Render the items below as a JSON list of strings with one string per line. Omit blank lines.
>> BEGIN DATASET EXCERPTS
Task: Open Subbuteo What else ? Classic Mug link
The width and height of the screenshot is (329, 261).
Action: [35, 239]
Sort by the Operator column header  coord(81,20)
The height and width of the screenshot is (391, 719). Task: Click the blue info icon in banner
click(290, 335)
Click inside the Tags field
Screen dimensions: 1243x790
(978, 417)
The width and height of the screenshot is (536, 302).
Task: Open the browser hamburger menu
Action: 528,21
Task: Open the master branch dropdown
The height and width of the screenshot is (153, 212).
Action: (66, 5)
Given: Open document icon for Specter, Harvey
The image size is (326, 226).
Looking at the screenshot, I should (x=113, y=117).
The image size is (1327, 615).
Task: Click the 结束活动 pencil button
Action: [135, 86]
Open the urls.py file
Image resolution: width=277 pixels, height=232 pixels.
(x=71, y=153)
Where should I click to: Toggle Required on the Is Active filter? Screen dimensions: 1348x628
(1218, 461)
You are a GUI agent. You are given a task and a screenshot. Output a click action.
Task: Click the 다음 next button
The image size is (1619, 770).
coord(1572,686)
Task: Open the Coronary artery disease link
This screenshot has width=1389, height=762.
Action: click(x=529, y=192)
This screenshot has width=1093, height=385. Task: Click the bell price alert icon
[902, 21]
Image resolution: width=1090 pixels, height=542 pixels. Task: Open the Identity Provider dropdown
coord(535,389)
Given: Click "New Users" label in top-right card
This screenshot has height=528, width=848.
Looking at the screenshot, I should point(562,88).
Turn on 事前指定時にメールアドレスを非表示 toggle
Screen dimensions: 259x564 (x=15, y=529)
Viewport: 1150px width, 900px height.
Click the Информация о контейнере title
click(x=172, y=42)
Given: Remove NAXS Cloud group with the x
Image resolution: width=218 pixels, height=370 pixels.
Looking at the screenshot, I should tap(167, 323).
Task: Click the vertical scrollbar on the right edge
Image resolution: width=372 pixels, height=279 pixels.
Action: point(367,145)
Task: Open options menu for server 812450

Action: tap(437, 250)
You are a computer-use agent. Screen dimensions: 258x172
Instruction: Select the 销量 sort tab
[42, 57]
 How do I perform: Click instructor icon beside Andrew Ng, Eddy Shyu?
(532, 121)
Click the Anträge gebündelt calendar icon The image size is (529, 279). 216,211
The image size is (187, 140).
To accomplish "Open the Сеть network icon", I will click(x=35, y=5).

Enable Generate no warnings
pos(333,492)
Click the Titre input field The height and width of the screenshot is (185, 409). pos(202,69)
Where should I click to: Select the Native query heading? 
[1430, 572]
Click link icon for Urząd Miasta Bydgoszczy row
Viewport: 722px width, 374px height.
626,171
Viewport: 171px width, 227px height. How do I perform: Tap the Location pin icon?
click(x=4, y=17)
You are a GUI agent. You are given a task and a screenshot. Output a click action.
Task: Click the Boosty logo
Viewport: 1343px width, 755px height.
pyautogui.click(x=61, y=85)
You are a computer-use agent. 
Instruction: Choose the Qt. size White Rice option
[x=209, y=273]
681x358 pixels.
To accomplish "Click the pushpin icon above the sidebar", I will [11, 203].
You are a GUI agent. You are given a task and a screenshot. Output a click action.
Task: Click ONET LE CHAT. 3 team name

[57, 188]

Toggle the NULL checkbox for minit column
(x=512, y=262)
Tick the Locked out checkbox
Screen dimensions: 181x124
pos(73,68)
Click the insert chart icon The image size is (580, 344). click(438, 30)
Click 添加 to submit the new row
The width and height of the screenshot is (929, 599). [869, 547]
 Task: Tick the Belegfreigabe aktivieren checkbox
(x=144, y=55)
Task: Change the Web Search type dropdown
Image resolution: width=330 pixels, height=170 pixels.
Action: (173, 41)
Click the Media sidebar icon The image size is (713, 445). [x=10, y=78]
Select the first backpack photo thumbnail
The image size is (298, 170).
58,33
>> END DATASET EXCERPTS
_OUTPUT_
[
  "Task: Open Subbuteo What else ? Classic Mug link",
  "The width and height of the screenshot is (329, 261).",
  "Action: [35, 239]",
  "Sort by the Operator column header  coord(81,20)",
  "The height and width of the screenshot is (391, 719). Task: Click the blue info icon in banner",
  "click(290, 335)",
  "Click inside the Tags field",
  "Screen dimensions: 1243x790",
  "(978, 417)",
  "The width and height of the screenshot is (536, 302).",
  "Task: Open the browser hamburger menu",
  "Action: 528,21",
  "Task: Open the master branch dropdown",
  "The height and width of the screenshot is (153, 212).",
  "Action: (66, 5)",
  "Given: Open document icon for Specter, Harvey",
  "The image size is (326, 226).",
  "Looking at the screenshot, I should (x=113, y=117).",
  "The image size is (1327, 615).",
  "Task: Click the 结束活动 pencil button",
  "Action: [135, 86]",
  "Open the urls.py file",
  "Image resolution: width=277 pixels, height=232 pixels.",
  "(x=71, y=153)",
  "Where should I click to: Toggle Required on the Is Active filter? Screen dimensions: 1348x628",
  "(1218, 461)",
  "You are a GUI agent. You are given a task and a screenshot. Output a click action.",
  "Task: Click the 다음 next button",
  "The image size is (1619, 770).",
  "coord(1572,686)",
  "Task: Open the Coronary artery disease link",
  "This screenshot has width=1389, height=762.",
  "Action: click(x=529, y=192)",
  "This screenshot has width=1093, height=385. Task: Click the bell price alert icon",
  "[902, 21]",
  "Image resolution: width=1090 pixels, height=542 pixels. Task: Open the Identity Provider dropdown",
  "coord(535,389)",
  "Given: Click \"New Users\" label in top-right card",
  "This screenshot has height=528, width=848.",
  "Looking at the screenshot, I should point(562,88).",
  "Turn on 事前指定時にメールアドレスを非表示 toggle",
  "Screen dimensions: 259x564 (x=15, y=529)",
  "Viewport: 1150px width, 900px height.",
  "Click the Информация о контейнере title",
  "click(x=172, y=42)",
  "Given: Remove NAXS Cloud group with the x",
  "Image resolution: width=218 pixels, height=370 pixels.",
  "Looking at the screenshot, I should tap(167, 323).",
  "Task: Click the vertical scrollbar on the right edge",
  "Image resolution: width=372 pixels, height=279 pixels.",
  "Action: point(367,145)",
  "Task: Open options menu for server 812450",
  "Action: tap(437, 250)",
  "You are a computer-use agent. Screen dimensions: 258x172",
  "Instruction: Select the 销量 sort tab",
  "[42, 57]",
  " How do I perform: Click instructor icon beside Andrew Ng, Eddy Shyu?",
  "(532, 121)",
  "Click the Anträge gebündelt calendar icon The image size is (529, 279). 216,211",
  "The image size is (187, 140).",
  "To accomplish \"Open the Сеть network icon\", I will click(x=35, y=5).",
  "Enable Generate no warnings",
  "pos(333,492)",
  "Click the Titre input field The height and width of the screenshot is (185, 409). pos(202,69)",
  "Where should I click to: Select the Native query heading? ",
  "[1430, 572]",
  "Click link icon for Urząd Miasta Bydgoszczy row",
  "Viewport: 722px width, 374px height.",
  "626,171",
  "Viewport: 171px width, 227px height. How do I perform: Tap the Location pin icon?",
  "click(x=4, y=17)",
  "You are a GUI agent. You are given a task and a screenshot. Output a click action.",
  "Task: Click the Boosty logo",
  "Viewport: 1343px width, 755px height.",
  "pyautogui.click(x=61, y=85)",
  "You are a computer-use agent. ",
  "Instruction: Choose the Qt. size White Rice option",
  "[x=209, y=273]",
  "681x358 pixels.",
  "To accomplish \"Click the pushpin icon above the sidebar\", I will [11, 203].",
  "You are a GUI agent. You are given a task and a screenshot. Output a click action.",
  "Task: Click ONET LE CHAT. 3 team name",
  "[57, 188]",
  "Toggle the NULL checkbox for minit column",
  "(x=512, y=262)",
  "Tick the Locked out checkbox",
  "Screen dimensions: 181x124",
  "pos(73,68)",
  "Click the insert chart icon The image size is (580, 344). click(438, 30)",
  "Click 添加 to submit the new row",
  "The width and height of the screenshot is (929, 599). [869, 547]",
  " Task: Tick the Belegfreigabe aktivieren checkbox",
  "(x=144, y=55)",
  "Task: Change the Web Search type dropdown",
  "Image resolution: width=330 pixels, height=170 pixels.",
  "Action: (173, 41)",
  "Click the Media sidebar icon The image size is (713, 445). [x=10, y=78]",
  "Select the first backpack photo thumbnail",
  "The image size is (298, 170).",
  "58,33"
]